**What is required**
Everything in the data below is left aside except the lines from the one containing "Given: Click the money" through the one containing "This screenshot has width=1603, height=789."; repeat those exactly.

**Task material**
**********
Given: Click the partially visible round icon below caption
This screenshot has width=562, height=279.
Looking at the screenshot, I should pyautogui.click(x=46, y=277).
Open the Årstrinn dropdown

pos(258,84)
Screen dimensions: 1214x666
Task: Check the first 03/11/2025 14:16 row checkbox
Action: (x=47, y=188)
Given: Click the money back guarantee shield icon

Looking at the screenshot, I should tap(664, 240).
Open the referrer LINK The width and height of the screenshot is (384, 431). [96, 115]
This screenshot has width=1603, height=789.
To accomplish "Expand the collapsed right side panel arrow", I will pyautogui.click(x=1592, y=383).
**********
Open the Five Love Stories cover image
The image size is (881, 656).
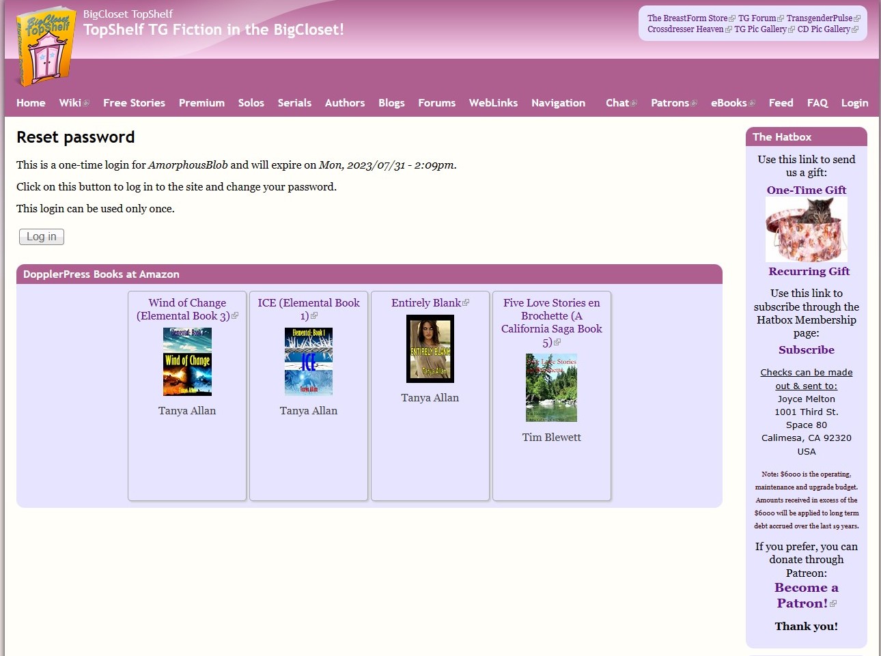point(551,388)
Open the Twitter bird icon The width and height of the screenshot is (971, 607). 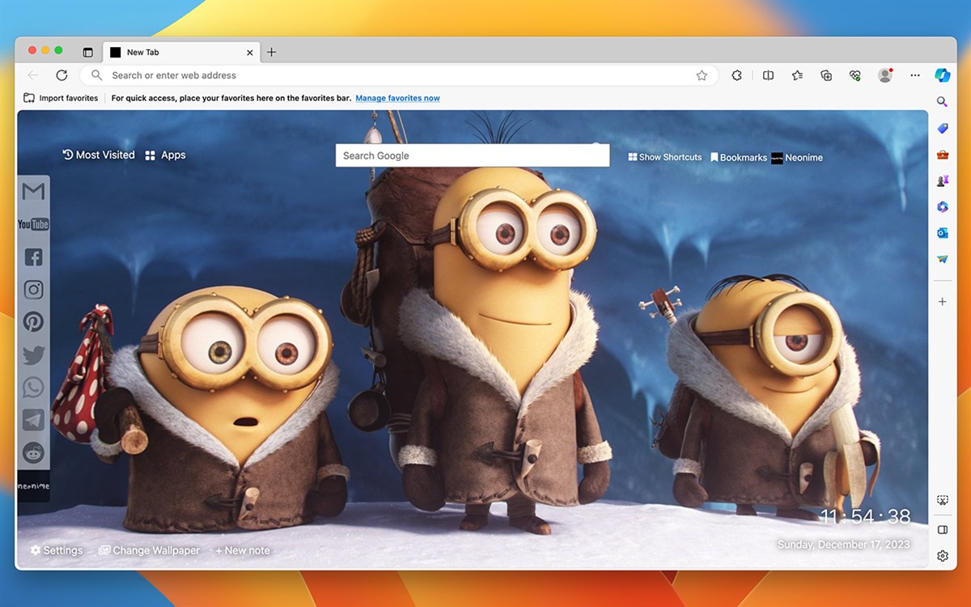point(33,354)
**********
**Written solution**
Given: Click the money back guarantee shield icon

Looking at the screenshot, I should tap(664, 240).
Open the referrer LINK The width and height of the screenshot is (384, 431). [96, 115]
This screenshot has width=1603, height=789.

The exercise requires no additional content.